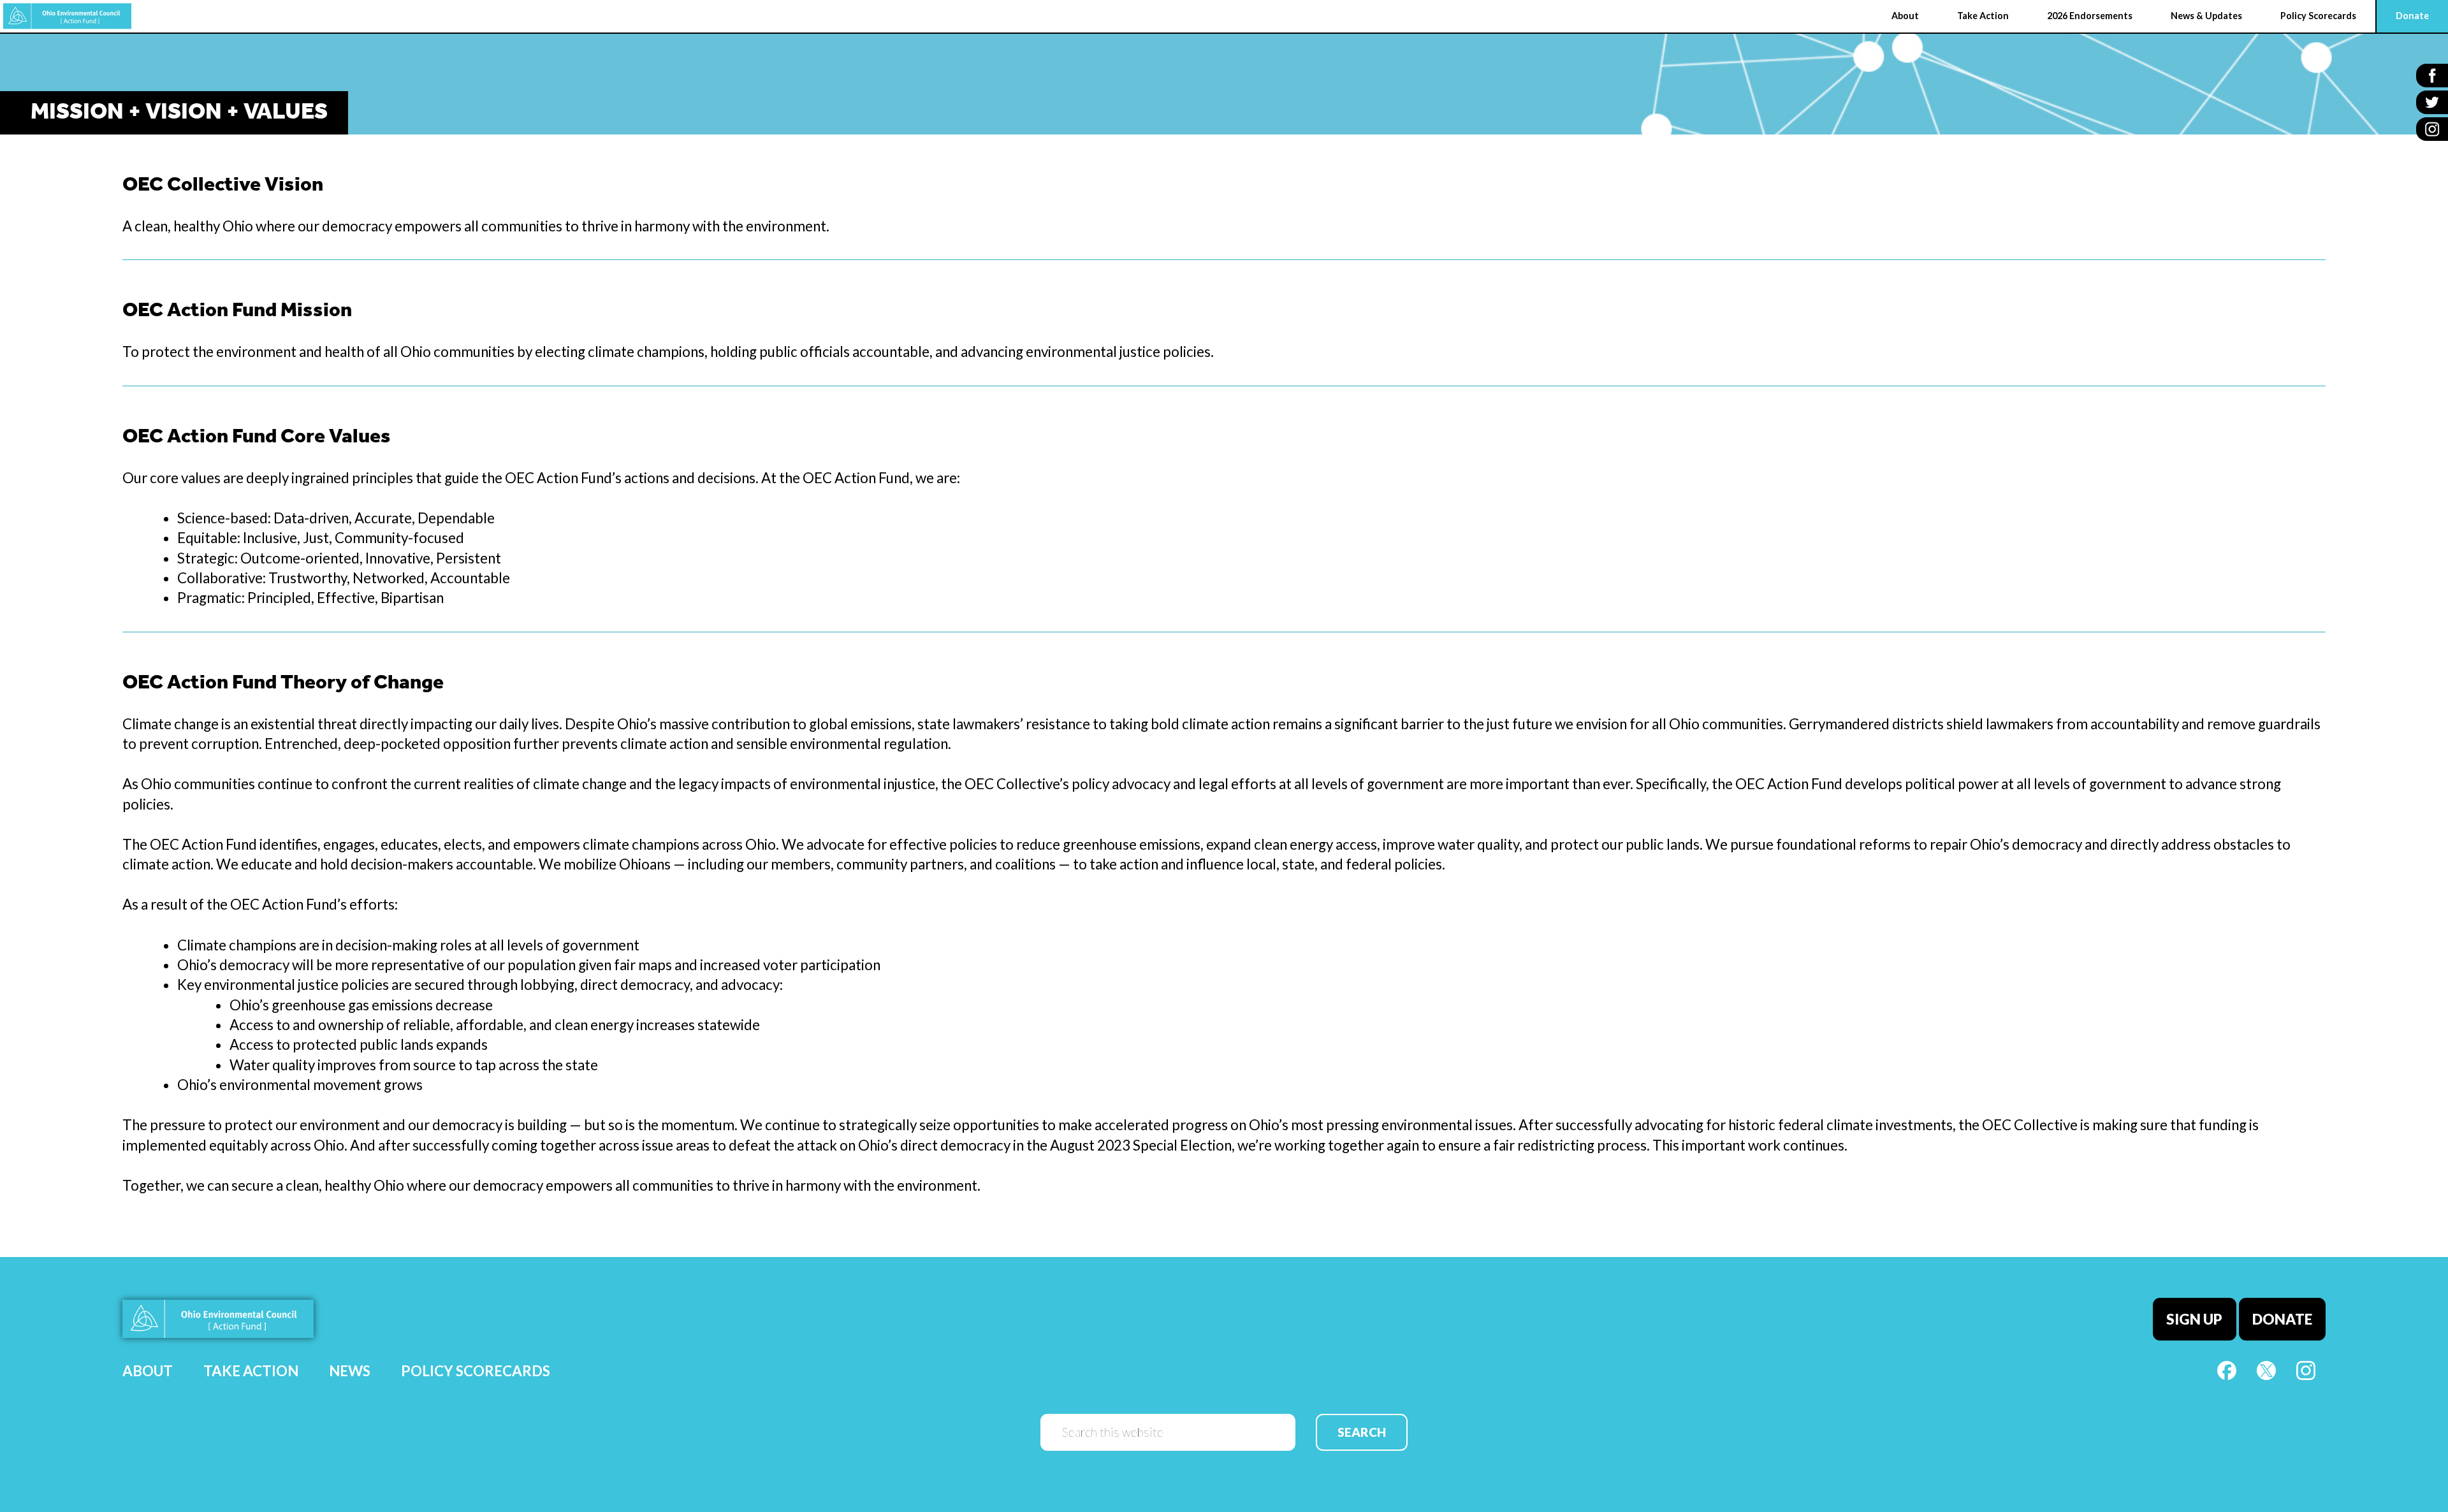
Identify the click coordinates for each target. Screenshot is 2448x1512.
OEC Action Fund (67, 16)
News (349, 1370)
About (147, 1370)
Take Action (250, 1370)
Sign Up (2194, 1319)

---

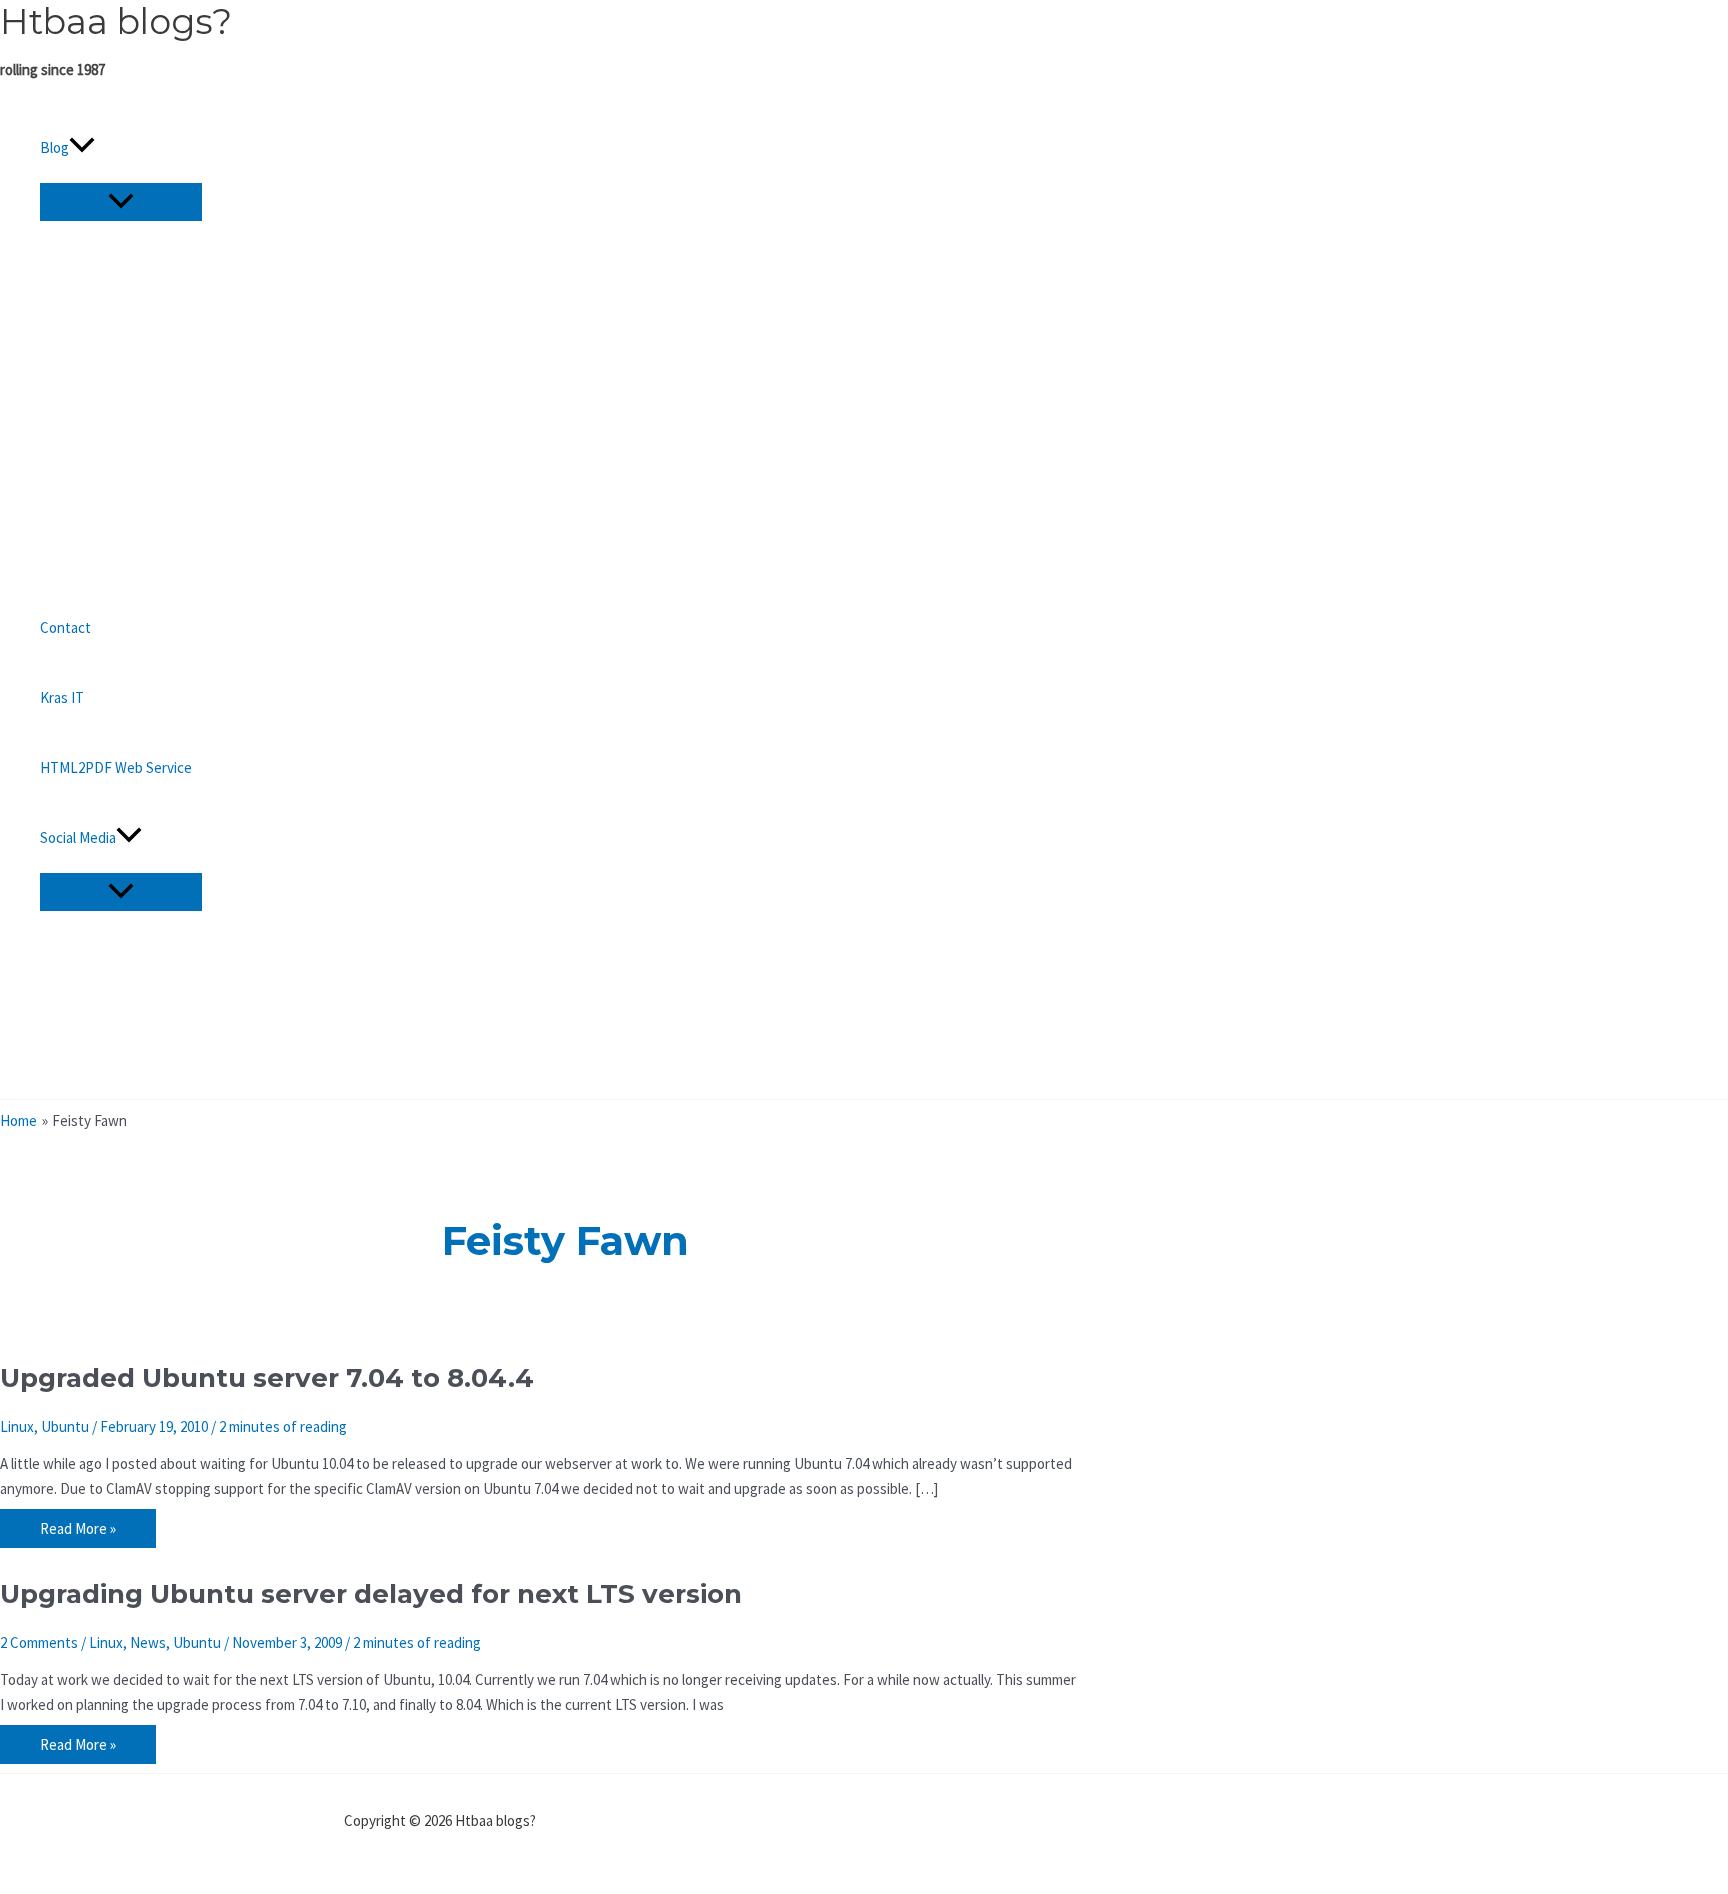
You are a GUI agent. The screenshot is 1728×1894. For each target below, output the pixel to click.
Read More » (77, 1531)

...

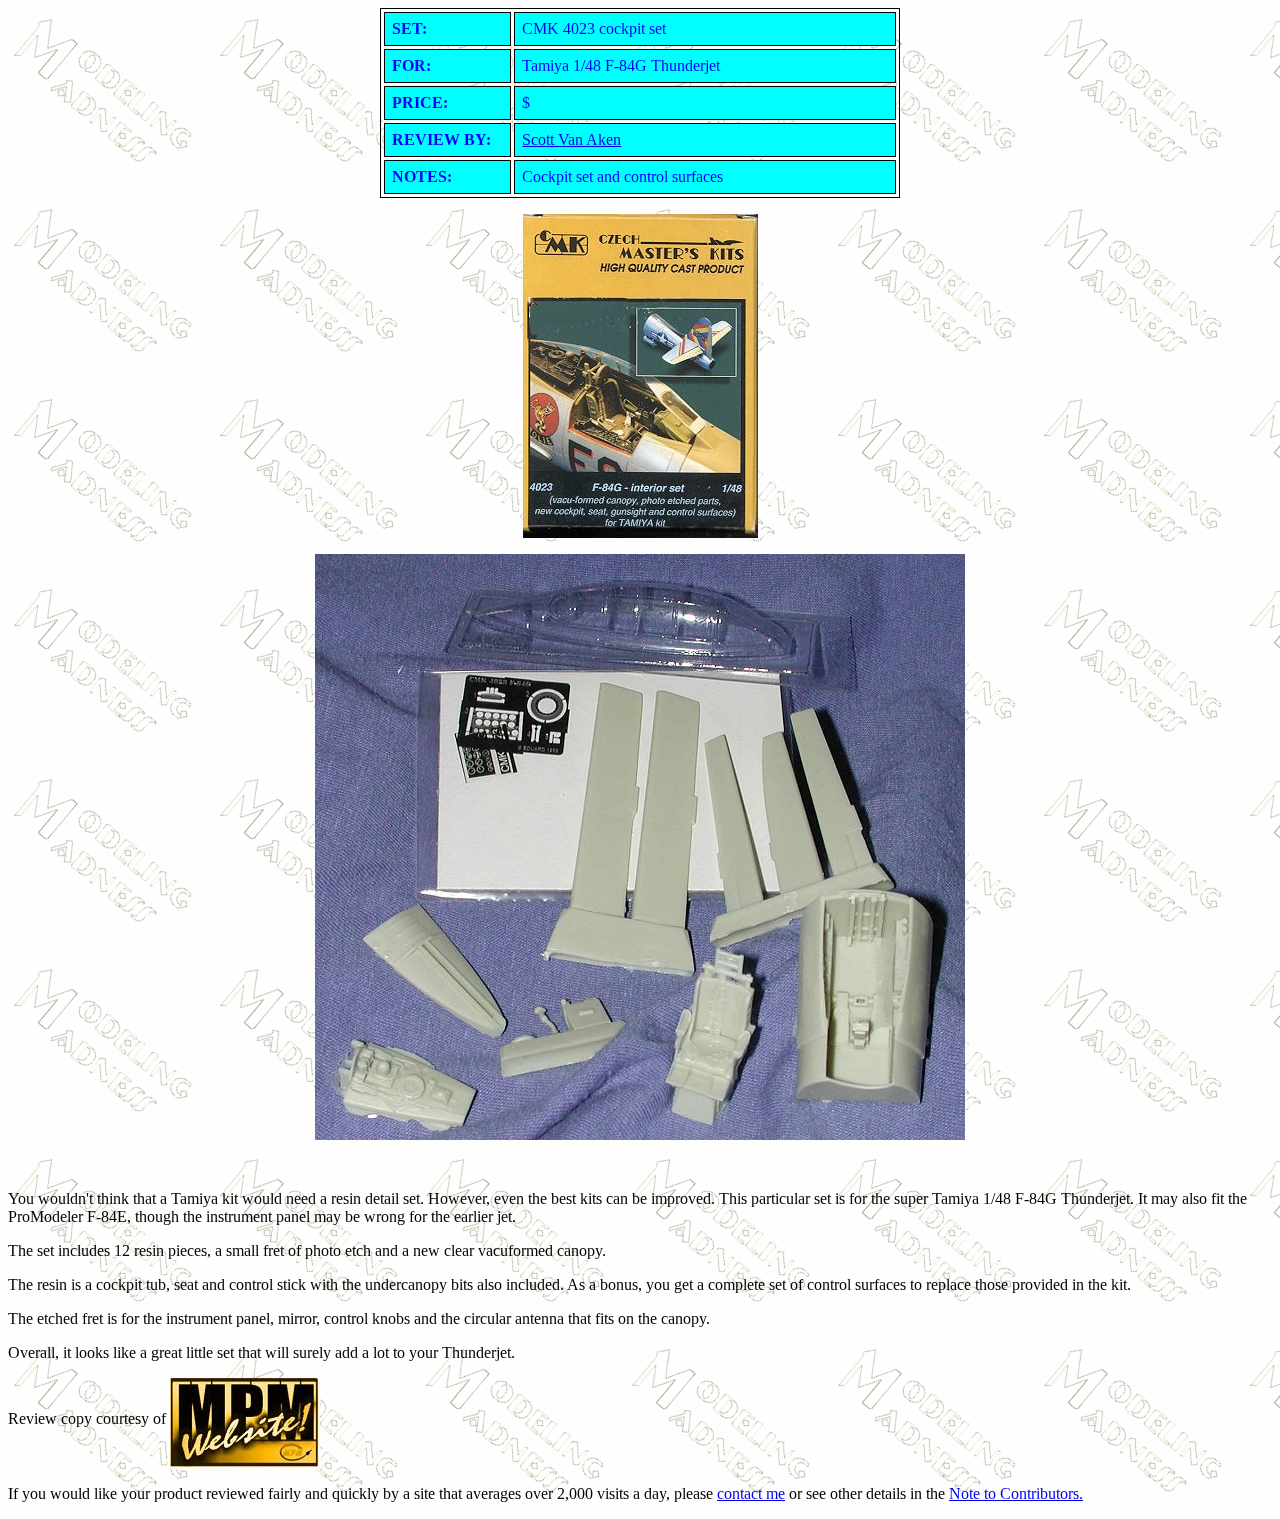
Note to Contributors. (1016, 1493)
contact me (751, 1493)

TASK DESCRIPTION:
In the records, find every line that has the string "target" and copy it.

RESULT:
Identify the click coordinates for each target. Screenshot is 2448x1512.
You are a GUI agent. The screenshot is 1728×1894. For each target below, output the pixel to click.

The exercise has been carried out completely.